▸ Problem statement
Search the entries for the word "nuevo". Copy each line in which it is found.

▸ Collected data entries
-.-.-
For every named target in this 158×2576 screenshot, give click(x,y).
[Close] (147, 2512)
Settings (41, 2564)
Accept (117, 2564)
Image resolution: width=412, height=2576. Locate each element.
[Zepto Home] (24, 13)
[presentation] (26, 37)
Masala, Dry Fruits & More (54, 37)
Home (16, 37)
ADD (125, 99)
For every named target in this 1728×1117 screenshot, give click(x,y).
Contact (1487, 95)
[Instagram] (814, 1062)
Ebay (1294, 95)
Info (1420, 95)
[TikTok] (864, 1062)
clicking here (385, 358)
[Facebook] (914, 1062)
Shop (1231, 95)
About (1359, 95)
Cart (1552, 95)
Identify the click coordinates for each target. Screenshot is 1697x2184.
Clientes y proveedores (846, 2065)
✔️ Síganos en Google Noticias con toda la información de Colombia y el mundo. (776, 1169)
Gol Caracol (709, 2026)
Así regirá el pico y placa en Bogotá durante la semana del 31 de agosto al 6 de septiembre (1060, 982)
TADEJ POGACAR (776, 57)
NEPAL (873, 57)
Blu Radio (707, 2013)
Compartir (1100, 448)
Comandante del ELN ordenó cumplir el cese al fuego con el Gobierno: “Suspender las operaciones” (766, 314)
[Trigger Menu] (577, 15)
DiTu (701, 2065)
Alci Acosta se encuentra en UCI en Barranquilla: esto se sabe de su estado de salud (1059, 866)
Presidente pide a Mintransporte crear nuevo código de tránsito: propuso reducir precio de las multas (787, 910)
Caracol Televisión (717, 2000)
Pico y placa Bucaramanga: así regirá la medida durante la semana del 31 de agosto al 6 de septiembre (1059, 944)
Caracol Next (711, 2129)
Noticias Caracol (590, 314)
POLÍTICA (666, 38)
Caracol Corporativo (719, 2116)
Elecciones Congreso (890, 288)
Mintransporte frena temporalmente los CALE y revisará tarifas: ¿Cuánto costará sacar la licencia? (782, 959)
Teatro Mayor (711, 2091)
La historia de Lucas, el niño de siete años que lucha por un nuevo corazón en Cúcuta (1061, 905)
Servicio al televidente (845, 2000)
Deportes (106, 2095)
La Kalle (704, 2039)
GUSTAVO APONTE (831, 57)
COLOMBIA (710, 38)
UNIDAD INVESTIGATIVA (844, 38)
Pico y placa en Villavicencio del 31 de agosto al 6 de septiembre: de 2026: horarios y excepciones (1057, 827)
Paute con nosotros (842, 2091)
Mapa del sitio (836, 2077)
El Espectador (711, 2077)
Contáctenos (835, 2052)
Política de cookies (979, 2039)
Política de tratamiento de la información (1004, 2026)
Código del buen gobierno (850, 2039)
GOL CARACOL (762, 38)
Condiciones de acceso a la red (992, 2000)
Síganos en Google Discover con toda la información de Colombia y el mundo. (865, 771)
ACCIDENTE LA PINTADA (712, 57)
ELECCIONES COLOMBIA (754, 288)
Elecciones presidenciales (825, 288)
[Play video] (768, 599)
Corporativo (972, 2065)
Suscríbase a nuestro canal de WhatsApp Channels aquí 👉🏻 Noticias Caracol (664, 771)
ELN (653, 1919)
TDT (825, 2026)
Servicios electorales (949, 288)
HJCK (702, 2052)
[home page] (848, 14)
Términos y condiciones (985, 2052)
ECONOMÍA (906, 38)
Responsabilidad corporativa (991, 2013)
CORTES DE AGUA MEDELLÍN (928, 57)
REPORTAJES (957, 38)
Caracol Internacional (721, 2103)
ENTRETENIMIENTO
-.-.-
▸ Task answer
Presidente pide a Mintransporte crear nuevo código de tránsito: propuso reducir precio de las multas (787, 910)
La historia de Lucas, el niño de siete años que lucha por un nuevo corazón en Cúcuta (1061, 905)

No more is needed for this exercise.